Thankyou so much for this truly interesting article. It was nice to read it. We will definitely go to Andamans on our next trip to India... which will be in two months! Yeeei! Wish u all he best and happy travels : )
6th February 2007

Thanks for the info
Great entry. lots of info I wanted but could not find elsewhere. I will spend time learning of the tribes in the andamans apart from lazing around in havelock.
29th May 2007

what the heck !
good blog mate.... but what the heck you mean by " ‘I’m British pal, these are MY islands’" You maybe British dude.... but these Islands arent yours.... Bloody good ridannce to you SNOBS
13th March 2008

racism
hi, am a local here. i just wanted to thank you for this wonderful piece and am a journalist here so we get lots of complaints too about ship schedules and announcements etc, but one point i really wanted to point out was that not everyone here indulges in racism. We comprise of people of everywhere in India. To give a very brief idea, the prisoners brought here as punishment were largely an Urdu speaking lot, and others brought in during that time learned to speak urdu and a derived hindi. For many years, in fact just up untill a few years ago, urdu remained our main language spoken here.
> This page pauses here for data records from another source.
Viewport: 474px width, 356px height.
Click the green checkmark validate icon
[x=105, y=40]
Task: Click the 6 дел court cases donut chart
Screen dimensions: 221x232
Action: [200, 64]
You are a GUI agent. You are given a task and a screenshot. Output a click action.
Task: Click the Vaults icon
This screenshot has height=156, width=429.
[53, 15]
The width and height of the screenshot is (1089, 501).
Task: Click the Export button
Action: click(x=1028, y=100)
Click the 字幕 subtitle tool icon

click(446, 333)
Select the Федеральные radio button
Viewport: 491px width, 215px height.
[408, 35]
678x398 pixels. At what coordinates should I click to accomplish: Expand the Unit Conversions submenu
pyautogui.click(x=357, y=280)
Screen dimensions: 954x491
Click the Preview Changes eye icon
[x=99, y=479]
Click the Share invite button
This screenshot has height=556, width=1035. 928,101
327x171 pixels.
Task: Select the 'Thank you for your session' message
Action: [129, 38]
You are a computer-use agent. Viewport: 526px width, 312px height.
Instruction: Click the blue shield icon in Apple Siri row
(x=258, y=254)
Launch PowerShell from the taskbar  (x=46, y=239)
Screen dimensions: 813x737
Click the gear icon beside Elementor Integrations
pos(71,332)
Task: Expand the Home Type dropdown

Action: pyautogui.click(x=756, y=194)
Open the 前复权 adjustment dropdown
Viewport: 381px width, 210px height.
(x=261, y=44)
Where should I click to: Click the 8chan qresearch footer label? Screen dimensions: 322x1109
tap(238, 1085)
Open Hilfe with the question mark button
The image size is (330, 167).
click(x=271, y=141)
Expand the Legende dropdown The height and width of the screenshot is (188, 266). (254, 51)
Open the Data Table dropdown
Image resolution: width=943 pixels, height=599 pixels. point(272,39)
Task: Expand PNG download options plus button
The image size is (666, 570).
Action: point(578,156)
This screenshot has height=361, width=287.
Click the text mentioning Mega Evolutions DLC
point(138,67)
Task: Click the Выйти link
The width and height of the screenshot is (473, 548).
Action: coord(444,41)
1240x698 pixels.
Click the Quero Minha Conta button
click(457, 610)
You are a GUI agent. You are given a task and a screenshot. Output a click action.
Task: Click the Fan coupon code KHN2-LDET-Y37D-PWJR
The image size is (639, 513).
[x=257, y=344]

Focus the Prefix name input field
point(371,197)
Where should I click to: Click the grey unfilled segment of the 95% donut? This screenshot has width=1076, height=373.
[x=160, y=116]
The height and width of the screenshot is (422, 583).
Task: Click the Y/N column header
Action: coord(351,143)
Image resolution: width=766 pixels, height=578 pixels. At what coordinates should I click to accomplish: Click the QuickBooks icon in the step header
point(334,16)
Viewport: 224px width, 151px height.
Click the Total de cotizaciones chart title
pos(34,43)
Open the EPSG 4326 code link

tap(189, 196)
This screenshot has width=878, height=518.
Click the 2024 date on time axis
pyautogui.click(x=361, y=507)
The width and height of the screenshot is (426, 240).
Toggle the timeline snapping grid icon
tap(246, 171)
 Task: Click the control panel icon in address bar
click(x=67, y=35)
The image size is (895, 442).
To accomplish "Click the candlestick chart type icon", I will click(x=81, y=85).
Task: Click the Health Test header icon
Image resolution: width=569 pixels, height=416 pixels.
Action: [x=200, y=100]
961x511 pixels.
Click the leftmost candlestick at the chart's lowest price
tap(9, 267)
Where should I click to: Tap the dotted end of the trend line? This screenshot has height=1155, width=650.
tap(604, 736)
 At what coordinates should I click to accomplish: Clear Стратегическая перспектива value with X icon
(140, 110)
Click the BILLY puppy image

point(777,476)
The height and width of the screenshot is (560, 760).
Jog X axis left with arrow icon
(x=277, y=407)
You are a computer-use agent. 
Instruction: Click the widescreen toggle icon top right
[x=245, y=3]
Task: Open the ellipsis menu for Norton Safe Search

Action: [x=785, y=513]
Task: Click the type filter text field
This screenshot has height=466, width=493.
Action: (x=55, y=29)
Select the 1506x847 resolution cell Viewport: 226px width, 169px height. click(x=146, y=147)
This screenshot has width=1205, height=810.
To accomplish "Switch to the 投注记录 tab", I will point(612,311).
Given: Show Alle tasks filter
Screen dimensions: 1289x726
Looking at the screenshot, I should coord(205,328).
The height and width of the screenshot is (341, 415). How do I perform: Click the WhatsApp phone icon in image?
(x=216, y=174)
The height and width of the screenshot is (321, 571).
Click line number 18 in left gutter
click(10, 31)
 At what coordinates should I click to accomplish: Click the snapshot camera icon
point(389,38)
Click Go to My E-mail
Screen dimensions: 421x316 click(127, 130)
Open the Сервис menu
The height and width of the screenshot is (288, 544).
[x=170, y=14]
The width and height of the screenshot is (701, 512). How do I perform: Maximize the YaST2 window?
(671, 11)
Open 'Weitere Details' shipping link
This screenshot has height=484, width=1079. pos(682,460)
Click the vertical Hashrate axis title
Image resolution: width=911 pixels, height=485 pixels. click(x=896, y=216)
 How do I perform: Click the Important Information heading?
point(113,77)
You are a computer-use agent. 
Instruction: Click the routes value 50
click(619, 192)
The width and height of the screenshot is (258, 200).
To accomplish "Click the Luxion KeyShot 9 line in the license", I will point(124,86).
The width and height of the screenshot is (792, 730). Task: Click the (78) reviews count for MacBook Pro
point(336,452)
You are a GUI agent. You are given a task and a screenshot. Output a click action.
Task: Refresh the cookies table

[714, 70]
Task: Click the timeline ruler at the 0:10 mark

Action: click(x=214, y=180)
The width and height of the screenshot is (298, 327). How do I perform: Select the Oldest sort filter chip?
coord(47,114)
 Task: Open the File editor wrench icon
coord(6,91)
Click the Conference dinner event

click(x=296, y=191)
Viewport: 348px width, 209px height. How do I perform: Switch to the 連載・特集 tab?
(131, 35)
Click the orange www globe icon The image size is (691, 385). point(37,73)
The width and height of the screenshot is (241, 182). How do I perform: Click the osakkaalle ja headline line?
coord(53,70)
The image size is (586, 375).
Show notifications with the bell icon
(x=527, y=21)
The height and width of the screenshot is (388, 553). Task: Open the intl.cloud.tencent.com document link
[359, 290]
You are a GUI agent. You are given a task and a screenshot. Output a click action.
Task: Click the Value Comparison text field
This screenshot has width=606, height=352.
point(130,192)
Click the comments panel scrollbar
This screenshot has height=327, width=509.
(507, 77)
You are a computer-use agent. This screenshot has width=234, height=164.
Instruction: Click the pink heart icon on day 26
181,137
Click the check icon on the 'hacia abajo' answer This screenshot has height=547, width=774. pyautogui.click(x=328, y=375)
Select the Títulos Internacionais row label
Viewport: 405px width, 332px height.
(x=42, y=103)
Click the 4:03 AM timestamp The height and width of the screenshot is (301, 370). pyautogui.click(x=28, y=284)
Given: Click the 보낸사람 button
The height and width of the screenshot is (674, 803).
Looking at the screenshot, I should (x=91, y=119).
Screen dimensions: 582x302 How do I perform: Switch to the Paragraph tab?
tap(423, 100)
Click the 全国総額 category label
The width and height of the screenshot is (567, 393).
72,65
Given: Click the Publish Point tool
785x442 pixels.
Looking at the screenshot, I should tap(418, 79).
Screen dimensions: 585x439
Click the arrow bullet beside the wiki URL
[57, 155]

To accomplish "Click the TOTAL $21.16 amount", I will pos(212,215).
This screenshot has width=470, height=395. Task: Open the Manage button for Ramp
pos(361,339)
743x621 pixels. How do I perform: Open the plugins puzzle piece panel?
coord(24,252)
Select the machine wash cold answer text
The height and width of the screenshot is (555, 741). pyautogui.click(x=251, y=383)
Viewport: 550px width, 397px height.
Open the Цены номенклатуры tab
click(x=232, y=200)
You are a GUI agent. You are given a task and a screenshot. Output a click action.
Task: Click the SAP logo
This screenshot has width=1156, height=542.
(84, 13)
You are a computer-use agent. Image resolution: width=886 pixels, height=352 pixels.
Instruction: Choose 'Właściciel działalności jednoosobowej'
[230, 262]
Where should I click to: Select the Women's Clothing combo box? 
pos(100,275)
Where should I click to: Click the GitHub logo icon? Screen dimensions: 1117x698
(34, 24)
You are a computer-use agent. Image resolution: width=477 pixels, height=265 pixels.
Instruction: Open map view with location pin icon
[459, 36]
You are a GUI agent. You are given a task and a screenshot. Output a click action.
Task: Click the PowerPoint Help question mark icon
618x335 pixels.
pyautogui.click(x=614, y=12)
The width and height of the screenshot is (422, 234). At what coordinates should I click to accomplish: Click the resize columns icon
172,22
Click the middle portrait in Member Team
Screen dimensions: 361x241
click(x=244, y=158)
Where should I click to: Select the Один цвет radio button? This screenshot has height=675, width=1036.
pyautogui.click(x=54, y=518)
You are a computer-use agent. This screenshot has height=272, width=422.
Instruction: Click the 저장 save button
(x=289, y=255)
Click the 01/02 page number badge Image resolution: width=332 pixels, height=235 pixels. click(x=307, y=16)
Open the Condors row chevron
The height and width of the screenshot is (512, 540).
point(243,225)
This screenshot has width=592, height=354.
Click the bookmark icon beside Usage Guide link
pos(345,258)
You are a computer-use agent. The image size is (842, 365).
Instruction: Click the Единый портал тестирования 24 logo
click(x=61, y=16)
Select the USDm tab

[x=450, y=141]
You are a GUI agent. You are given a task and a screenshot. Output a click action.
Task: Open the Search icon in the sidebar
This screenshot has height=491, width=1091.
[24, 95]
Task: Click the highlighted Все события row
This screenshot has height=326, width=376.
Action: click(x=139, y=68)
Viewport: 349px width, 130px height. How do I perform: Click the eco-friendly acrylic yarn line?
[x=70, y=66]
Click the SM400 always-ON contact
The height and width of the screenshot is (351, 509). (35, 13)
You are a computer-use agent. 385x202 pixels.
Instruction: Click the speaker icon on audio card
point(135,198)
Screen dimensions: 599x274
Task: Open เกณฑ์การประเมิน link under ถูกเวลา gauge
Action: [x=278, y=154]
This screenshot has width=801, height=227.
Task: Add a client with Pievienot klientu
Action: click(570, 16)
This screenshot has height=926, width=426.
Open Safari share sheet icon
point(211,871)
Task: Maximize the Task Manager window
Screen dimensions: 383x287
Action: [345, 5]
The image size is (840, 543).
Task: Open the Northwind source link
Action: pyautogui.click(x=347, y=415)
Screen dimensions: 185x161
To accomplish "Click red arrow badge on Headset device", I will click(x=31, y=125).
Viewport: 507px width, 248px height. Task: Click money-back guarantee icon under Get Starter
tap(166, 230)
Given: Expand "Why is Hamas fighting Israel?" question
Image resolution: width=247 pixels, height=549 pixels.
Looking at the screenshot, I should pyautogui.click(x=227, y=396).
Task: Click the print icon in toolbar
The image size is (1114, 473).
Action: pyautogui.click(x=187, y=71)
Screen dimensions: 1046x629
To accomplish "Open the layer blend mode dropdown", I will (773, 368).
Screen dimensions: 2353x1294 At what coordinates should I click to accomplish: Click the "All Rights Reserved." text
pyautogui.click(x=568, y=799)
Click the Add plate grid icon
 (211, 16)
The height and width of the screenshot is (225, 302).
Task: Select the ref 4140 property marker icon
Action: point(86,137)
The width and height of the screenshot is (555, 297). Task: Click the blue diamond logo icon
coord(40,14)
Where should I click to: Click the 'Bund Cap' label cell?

While Urdu is largely a north Indian language, my boss, who is a south indian settler here since birth, is an Urdu scholar. so you see, here we come from everywhere but mingle in and adapt happily. The tribes, though, have not been handled or dealt with very well by the government. They have suffered a great deal at the hands of people who did not know how to go about 'breaking the ice' with them. Anyway, all in all, the beaches are worth it...but please don't judge the entire lot of us as racial just because of one charlie ;) keep coming and keep writing
7th March 2009

the anthropolgist's wonderful contribution
in reviving the probably lost tourism in this God's great land of water. Thanks to all who have given this blog site its worth seeing facettes and unveiled the very object of concern "The Andamans" post Tzunami.
26th July 2009

hi
hi could you tell me the prison what the british built there was kala panni and any history regards mike
27th August 2013

India
Enjoyed reading your blog, content and style. Keep on travelling and writing. Am going to India myself end of October, so trying to soak up as much as I can on this in many ways incongruous country.